Exercise →
If a line in the entries contains the string "agent", include that line in your answer.

Material for this task →
——
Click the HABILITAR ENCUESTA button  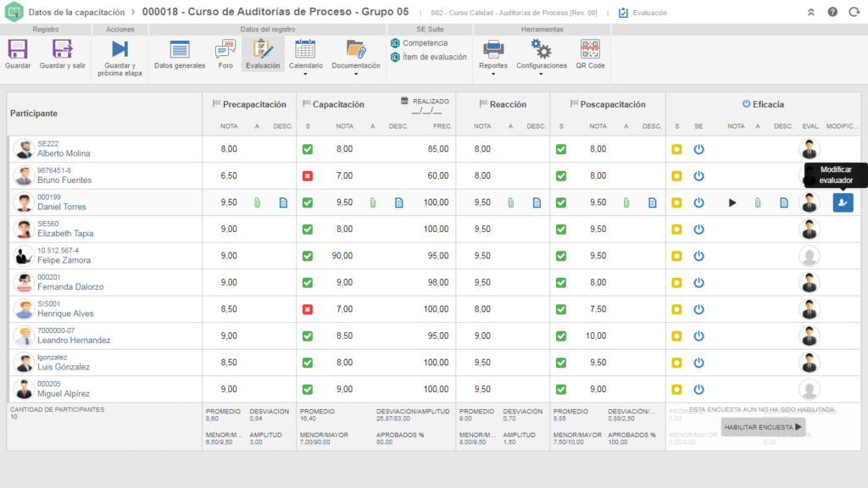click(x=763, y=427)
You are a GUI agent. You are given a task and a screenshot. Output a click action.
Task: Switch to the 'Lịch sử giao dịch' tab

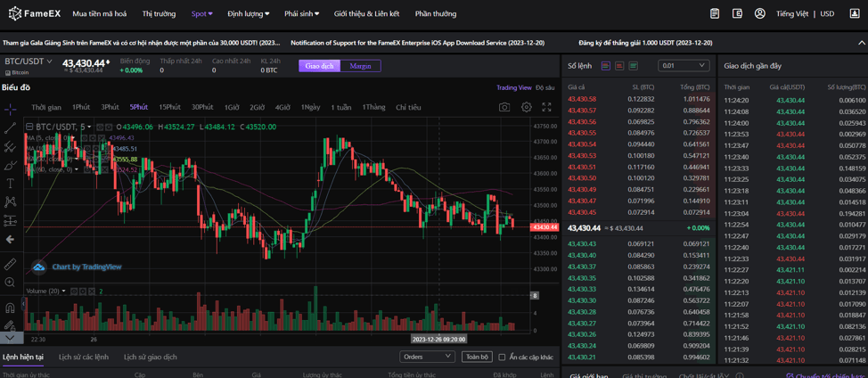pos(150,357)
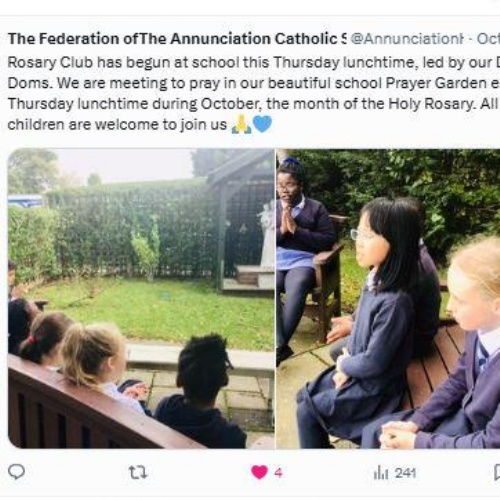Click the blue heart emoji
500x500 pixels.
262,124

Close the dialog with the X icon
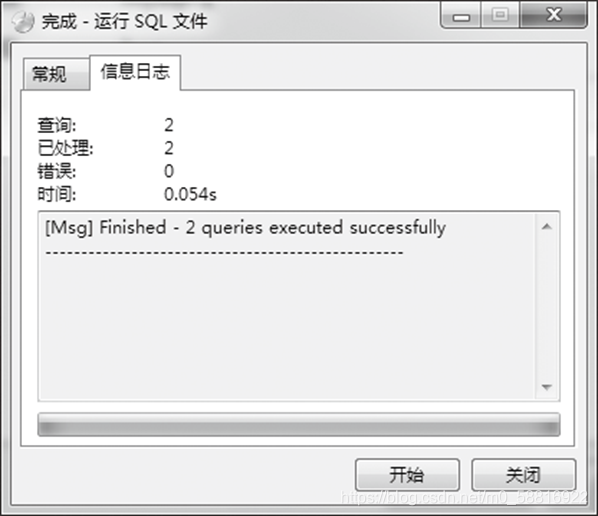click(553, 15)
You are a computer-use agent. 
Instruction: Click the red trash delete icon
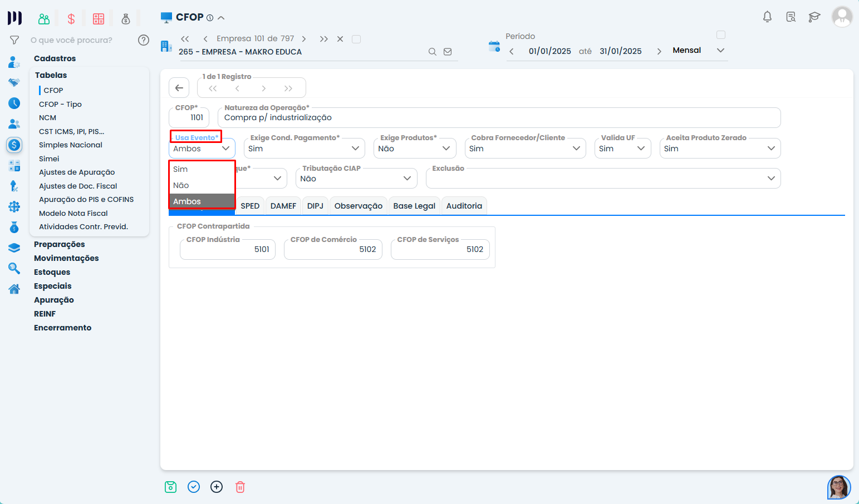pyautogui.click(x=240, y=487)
——
Exercise result →
You are a GUI agent. You are given a task and a screenshot. Output a click action.
You are a computer-use agent. 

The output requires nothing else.